When I thought about it afterwards, I could have written a book. In the time it took me to research, compile, write, and produce two years of quarterly status reports, I could have written a full-fledged business book.
Our firm had a project that was flailing (and failing). We had gone through several Project Managers, none of which were able to right the ship. I was next on the rescue wagon/chopping block with instructions to fix it or shut it down.
It didn’t take me long to determine the problem. No, our team wasn’t innocent in how matters got to this point. But neither was the client. It was obvious that the client’s Project Manager did not like us, and it appeared that he wanted us to fail. (How is that for judicious use of an organization’s time, effort, and treasure?)
No matter what we tried, there was no righting this ship. It was obvious (certainly to me) that I was not the right person to negotiate the project shutdown. We brought in some heavy hitters from corporate and the negotiations proceeded. I became our firm’s point man to uncover details to be used in the negotiations, to keep our staff from bolting before the final solution was agreed upon, and to wrap up any loose ends.
So, what does all this have to do with writing a book and quarterly status reports, you ask?
Well, there was one giant, in-your-face, loose end remaining. Apparently, our previous men and women in charge had failed to complete a contractual deliverable related to the project management obligations in the contract – the quarterly status reports. As the current onsite manager, I was tasked to complete all missing status reports going back two years. Then, and only then, would the client pay for that portion of the project. At that point we could close out the project in a face-saving way for both organizations.
Do you know how challenging it is to write eight status reports, spanning two years of project work, when you were not part of the project and had only a modicum of the history? I thought it would be tedious, but not difficult, given that the monthly reports had been produced timely.
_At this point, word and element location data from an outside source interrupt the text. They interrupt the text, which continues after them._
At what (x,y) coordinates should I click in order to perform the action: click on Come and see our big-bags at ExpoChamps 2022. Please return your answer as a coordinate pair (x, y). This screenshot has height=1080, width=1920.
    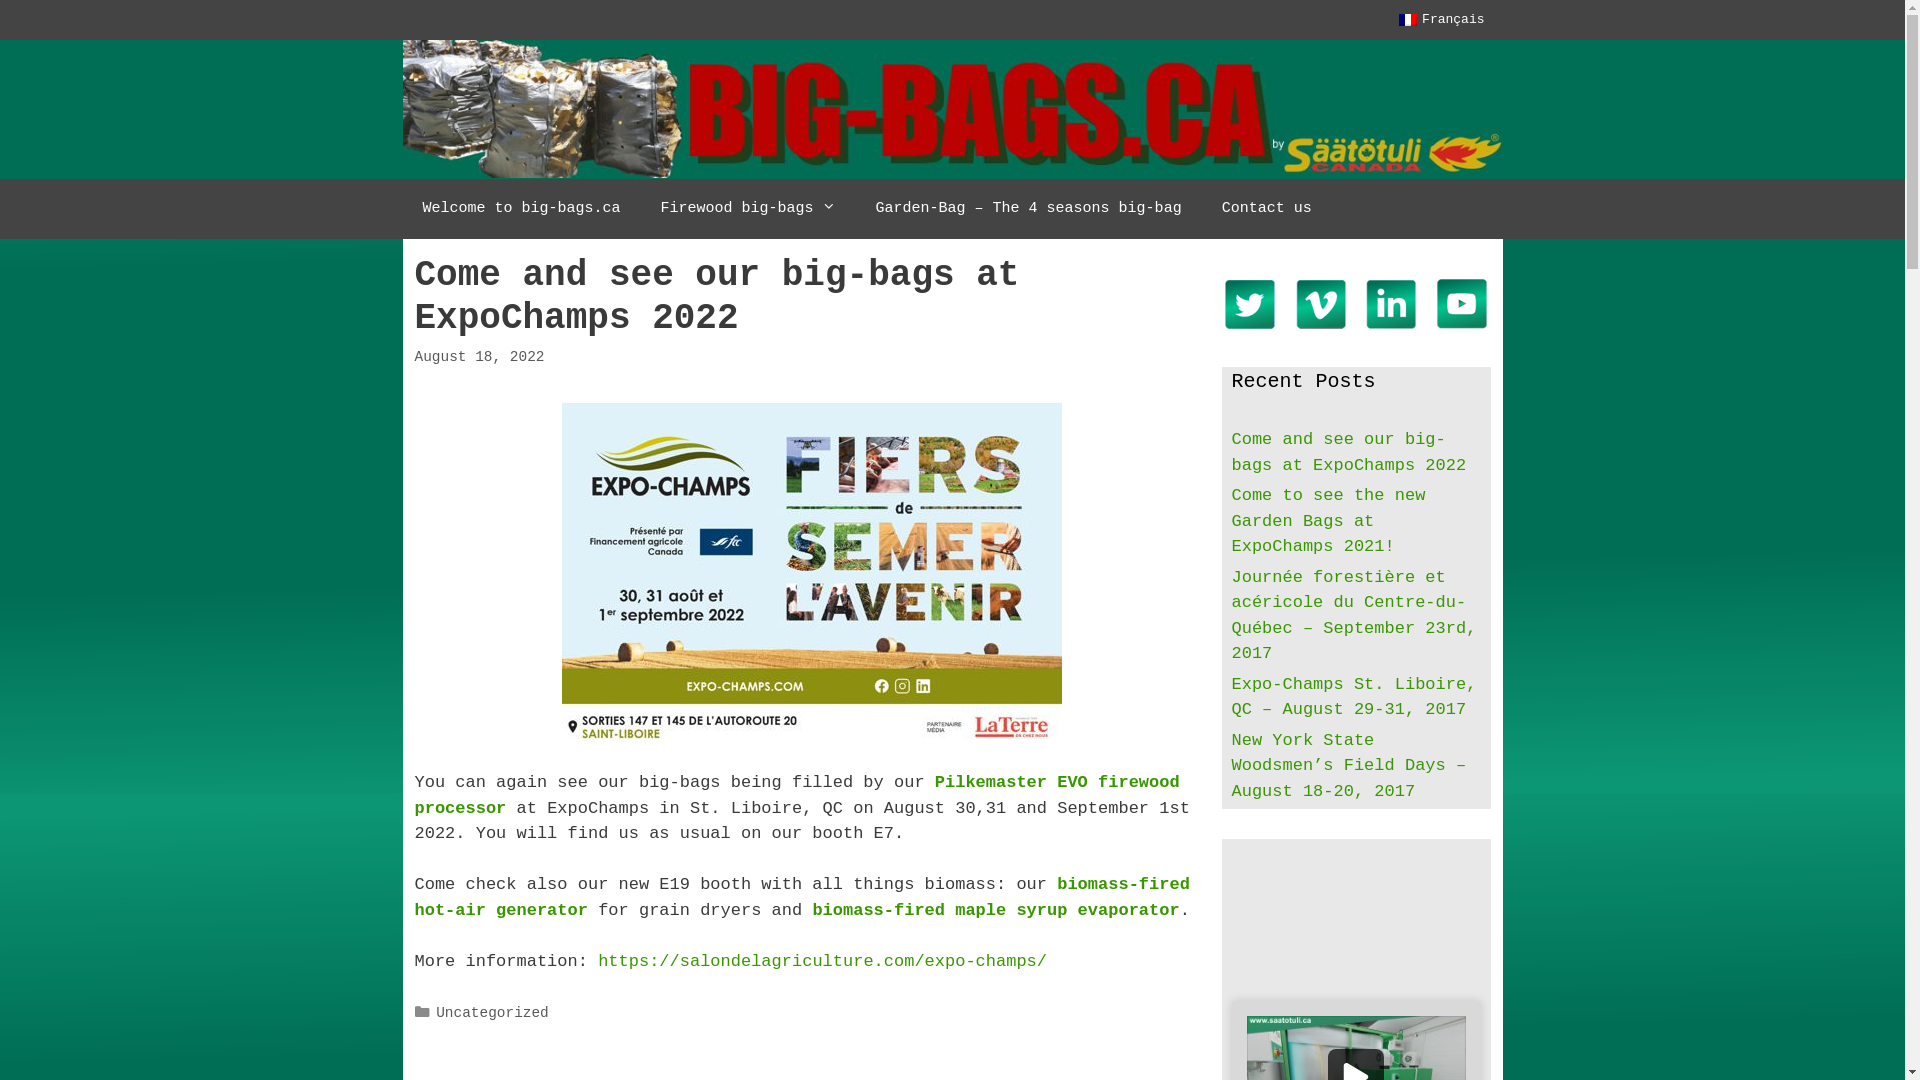
    Looking at the image, I should click on (1350, 452).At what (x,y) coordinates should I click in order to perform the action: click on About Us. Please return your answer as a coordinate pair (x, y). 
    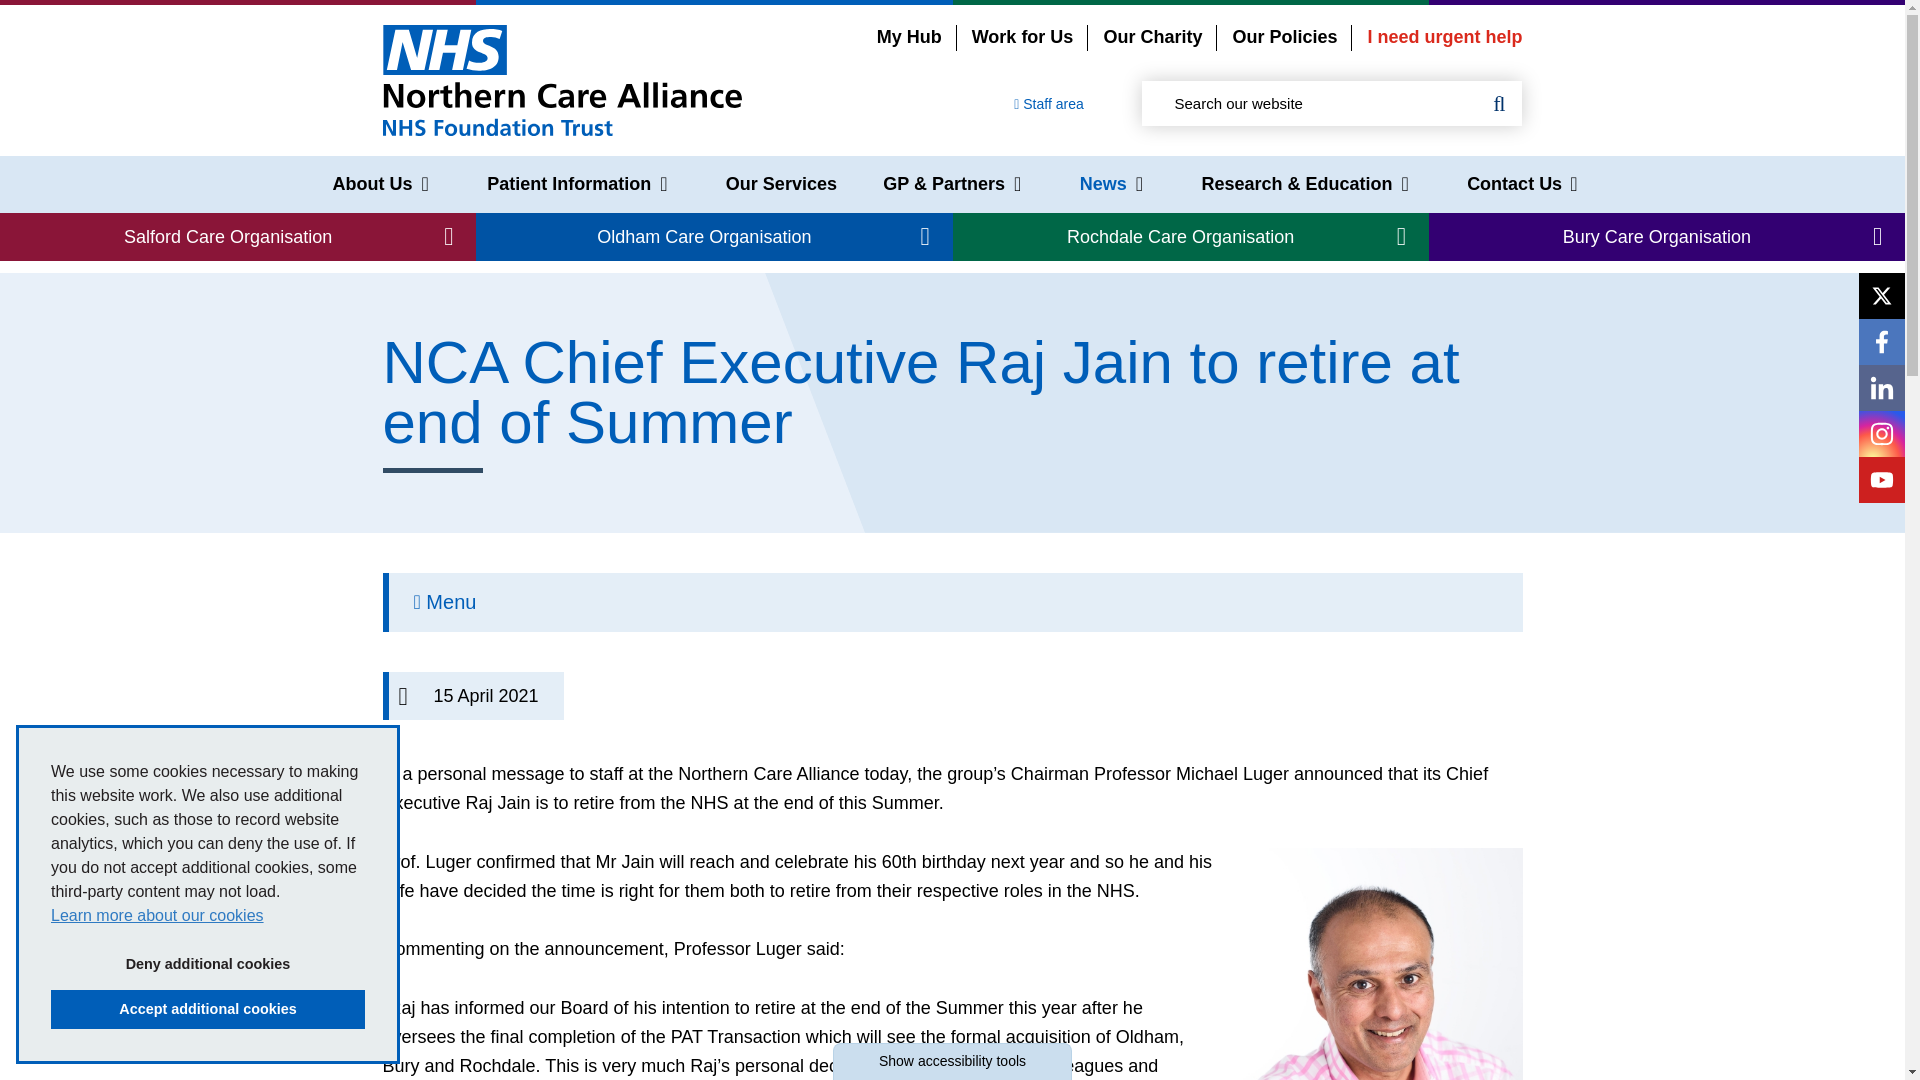
    Looking at the image, I should click on (380, 184).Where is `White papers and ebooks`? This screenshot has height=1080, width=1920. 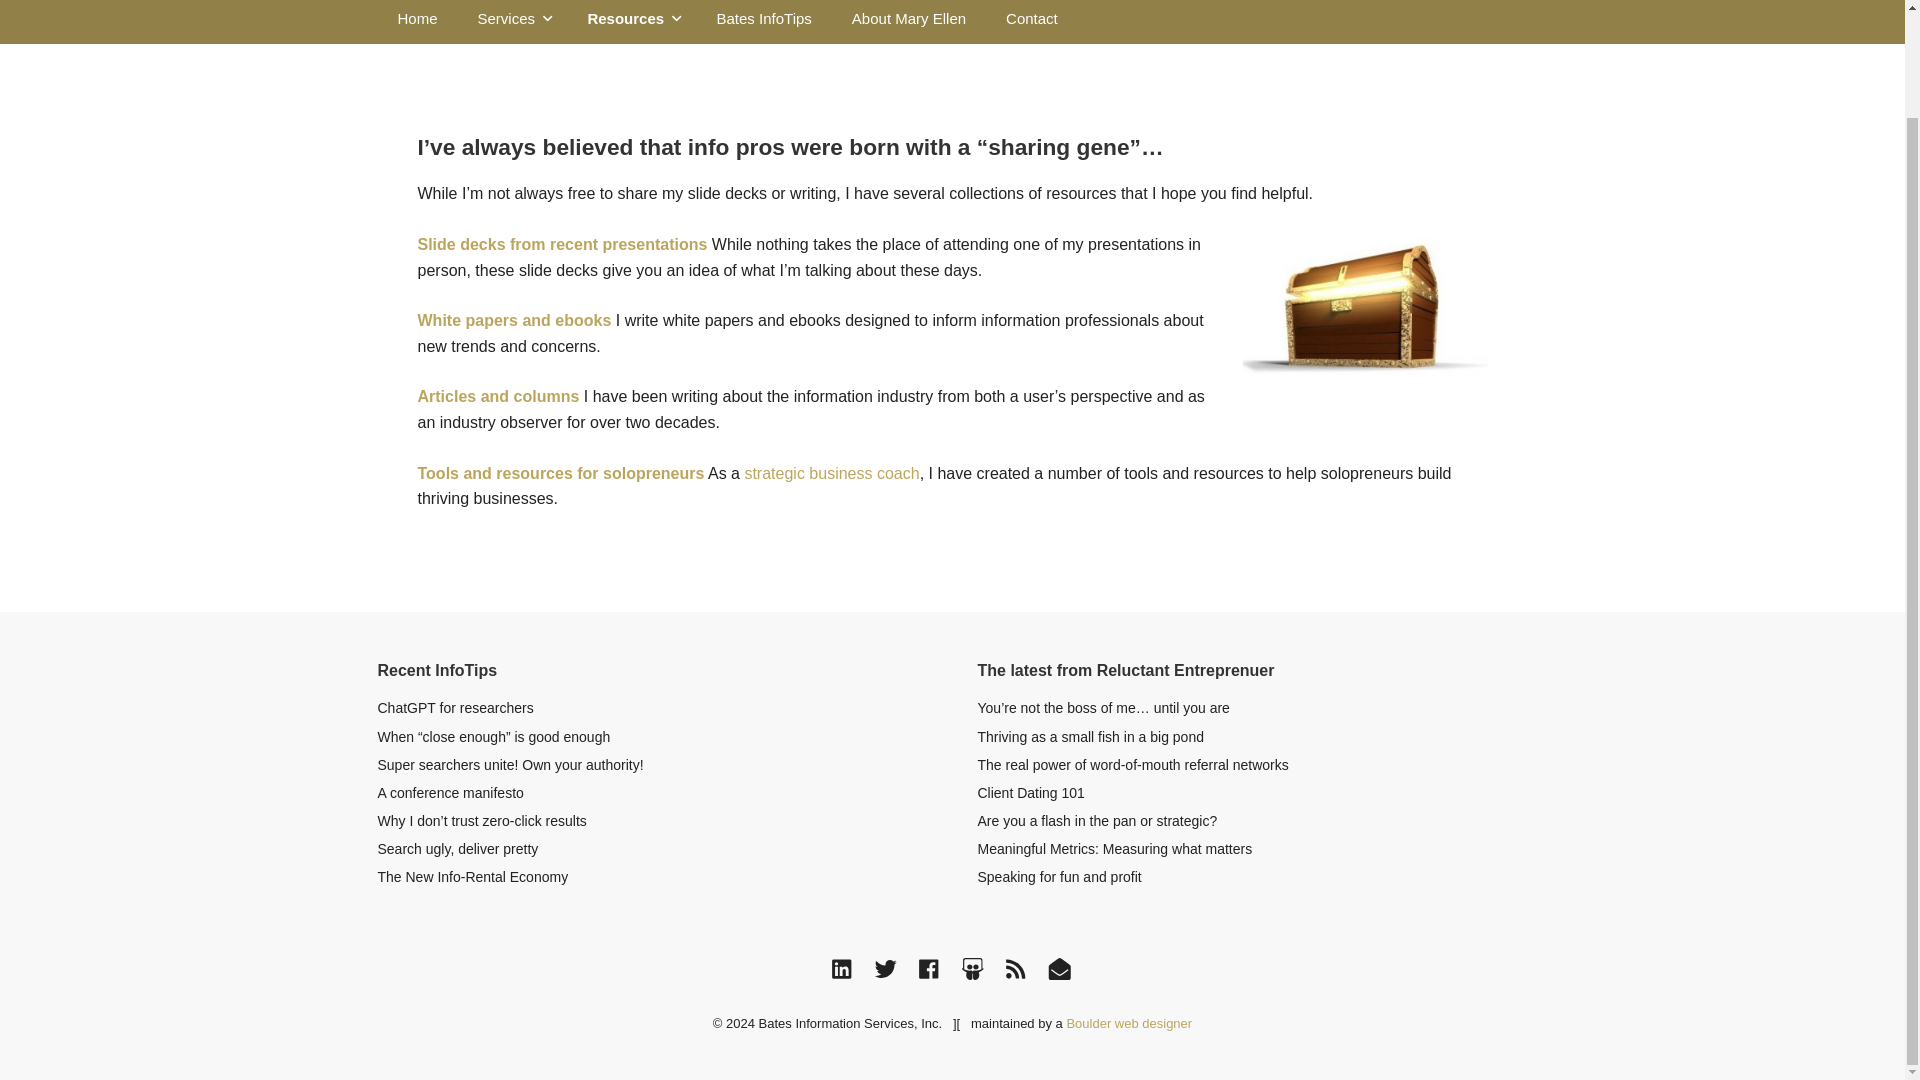 White papers and ebooks is located at coordinates (515, 320).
Was I wrong! The contractual format of the quarterly report had sections that could not be taken from the monthly status information. Forecasting each “next” quarter in hindsight made no sense. Filling in details that were not elaborated elsewhere required interviewing client and project staff – many who were no longer on the project. Some of the missing information needed to be deciphered from past versions of the project schedule, all of which contained more than 10,000 tasks.
In fact, the whole exercise made no sense. If these reports were so vital to the health of the project (and they were designed to be exactly that), then why did the client wait until now to require them? Why did our Project Managers not think to produce these reports, which were clearly delineated in the schedule of mandatory deliverables? How had we been billing the client for the monthly reports and ignoring the quarterlies? (I had other questions as well, but they would advance this article in a positive manner.)
The main question still eluded me: Why would the client require us to produce retroactive reports that would obviously not benefit the project at this point? Answer: Because the contract required it. In fact, we were fortunate the client did not trigger the penalty clause for late deliverables.
This was the lesson for me: monitoring and controlling procurements/contract performance is the job of both the contracting organization and the contractor. It takes diligence and much effort, but the reward is a much smoother running project engagement.
Oh, and about writing that book: I calculated that at 30 pages per status report, it came to approximately 240 pages. That is the equivalent of researching, compiling, writing, and publishing a complete business book.